→ **Assignment**
Before returning the data, strip out the pictures and keep everything else exactly the same.

→ **Given information**

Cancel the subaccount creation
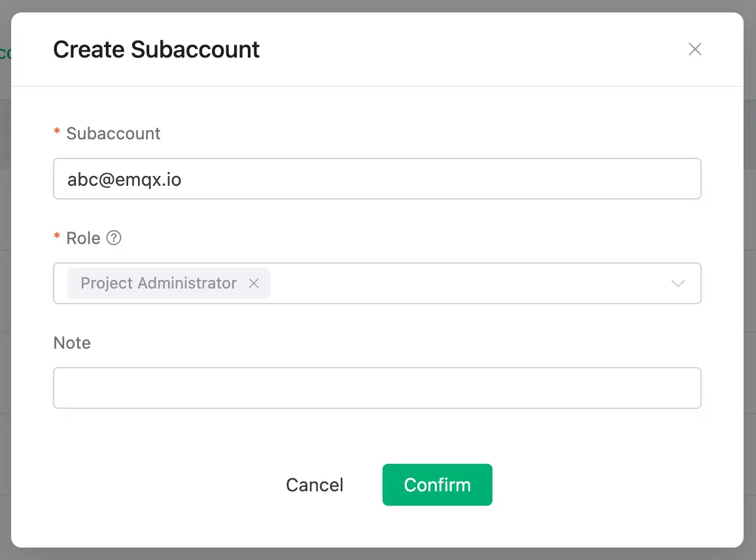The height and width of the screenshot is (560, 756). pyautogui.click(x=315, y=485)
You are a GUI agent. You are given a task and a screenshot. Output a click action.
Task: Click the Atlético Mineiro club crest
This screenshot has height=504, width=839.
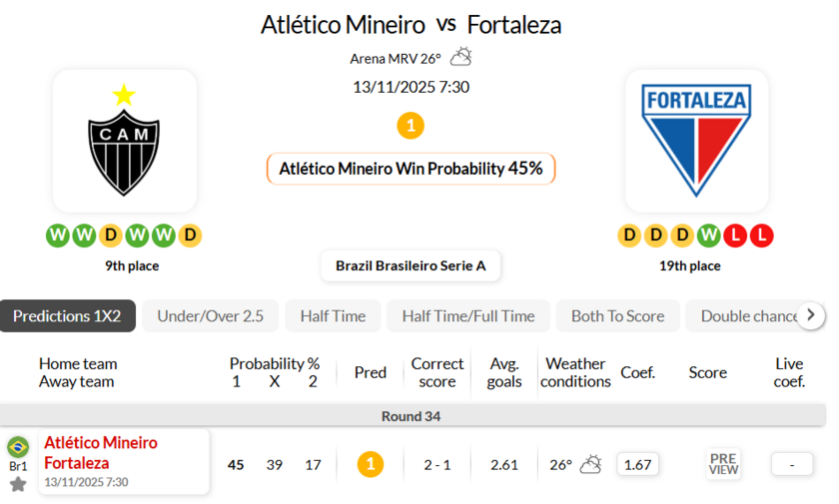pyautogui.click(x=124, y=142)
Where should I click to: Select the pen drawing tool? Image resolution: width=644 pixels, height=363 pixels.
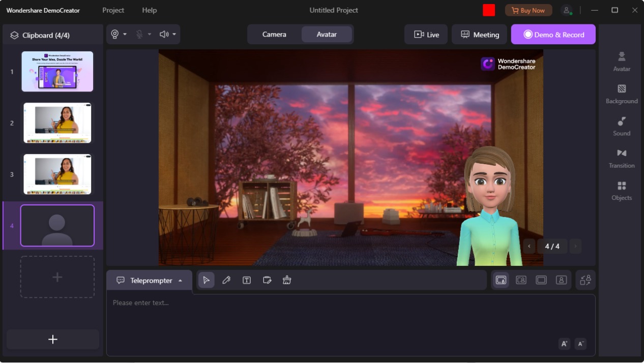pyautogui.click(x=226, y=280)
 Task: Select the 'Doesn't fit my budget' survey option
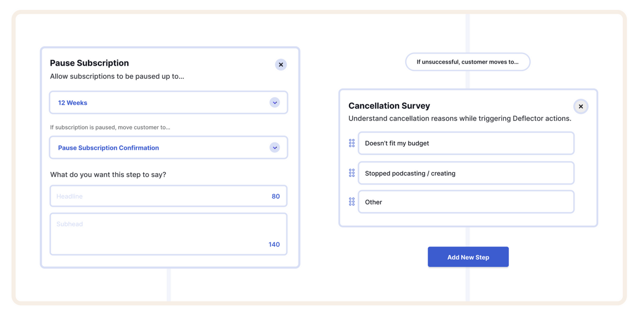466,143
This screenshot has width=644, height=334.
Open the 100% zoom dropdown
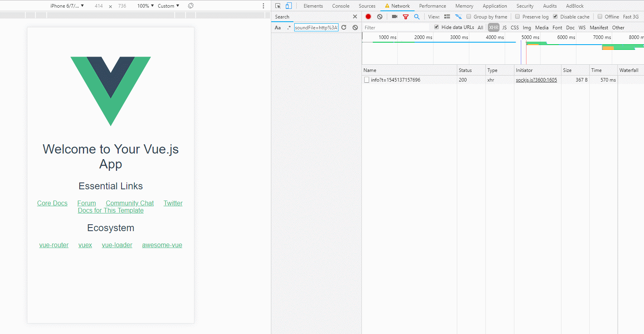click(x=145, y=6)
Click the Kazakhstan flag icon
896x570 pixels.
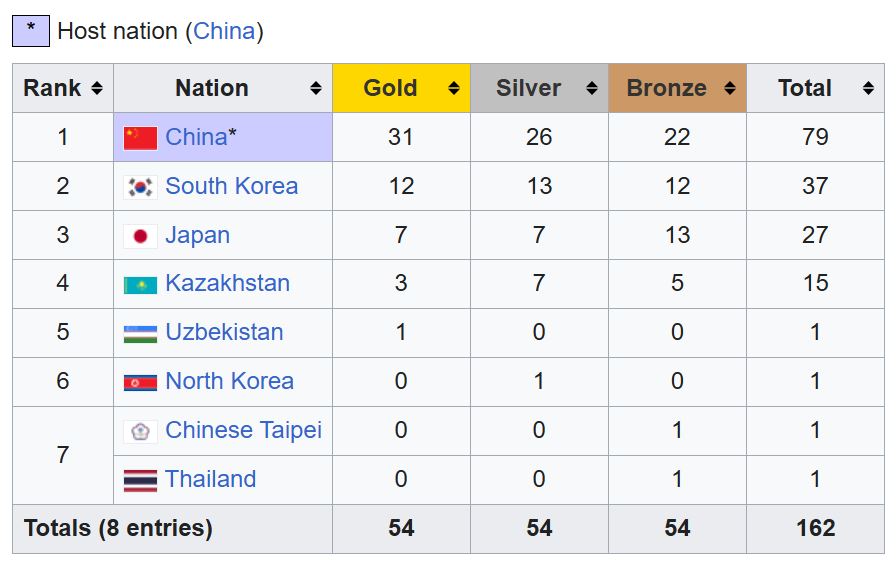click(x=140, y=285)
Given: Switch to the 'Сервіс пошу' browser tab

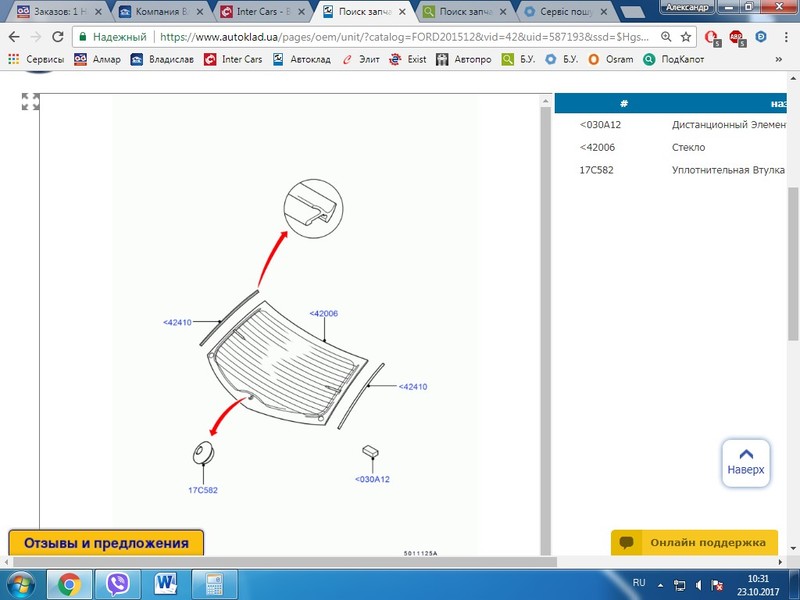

→ **Task response**
Cancel the subaccount creation
The height and width of the screenshot is (560, 756). pyautogui.click(x=315, y=485)
You are a GUI agent. You are given a task and a screenshot. Output a click action.
Task: Click the Atlético Mineiro club crest
This screenshot has height=504, width=839.
pyautogui.click(x=124, y=142)
Where should I click to: Select the pen drawing tool? Image resolution: width=644 pixels, height=363 pixels.
pyautogui.click(x=226, y=280)
 Task: Select the 'Doesn't fit my budget' survey option
466,143
This screenshot has width=644, height=334.
Open the 100% zoom dropdown
click(x=145, y=6)
Click the Kazakhstan flag icon
896x570 pixels.
click(x=140, y=285)
Given: Switch to the 'Сервіс пошу' browser tab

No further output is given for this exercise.